0:00 The first second and there's already a mention of Bakuman??? Goated
i read ayashimon and doron dororon ever since the first chapter dropped i was so sad they got cancelled :((
I instantly knew this was from Bakuman and I haven't read it since it was week to week lol. I still think of some of the story concepts from that series. The no dialogue chapter in the in-universe manga "Crow" would slap so hard irl
The second last chapter of the series Slam Dunk has no dialogue. It’s incredible.
I really hope Kagurabachi and MamaYuyu will be longer-lasting mangas.
I think Kagurabachi has a good shot based on how much it's blown up in the west. And Mamayuyu has some amazing art, and a pretty good concept, it's got a shot.
@@panpan1287 Yeah but it's blown up due to it being a meme.
@@Jordie_42 all publicity is good publicity ehh?

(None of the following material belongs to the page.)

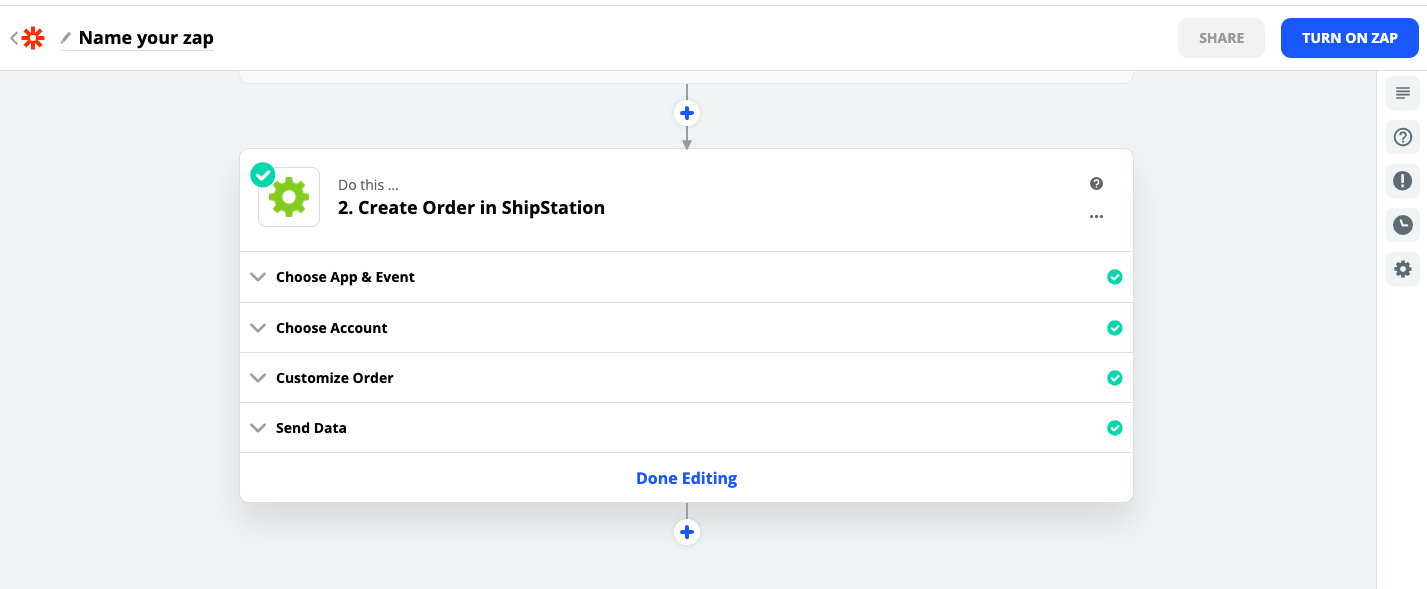Open Zap settings with the sidebar gear icon
Viewport: 1427px width, 589px height.
click(1402, 268)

What do you think now? Mamayuyu is out
Algorithm brought me here. The “saur” kept me watching. Insights and passion made me a subscriber 🎉
Another thing that matter are the editors, even in Bakuman mentioned this, you can have a good or bad editor
bakuman is actually my first manga in my collection, it gave me the perspective and passion i needed to actually get into manga
That low key made me inspired 🤣to make the best of the best and I know it would be hard
Amazing video, so informative! Keep the good work!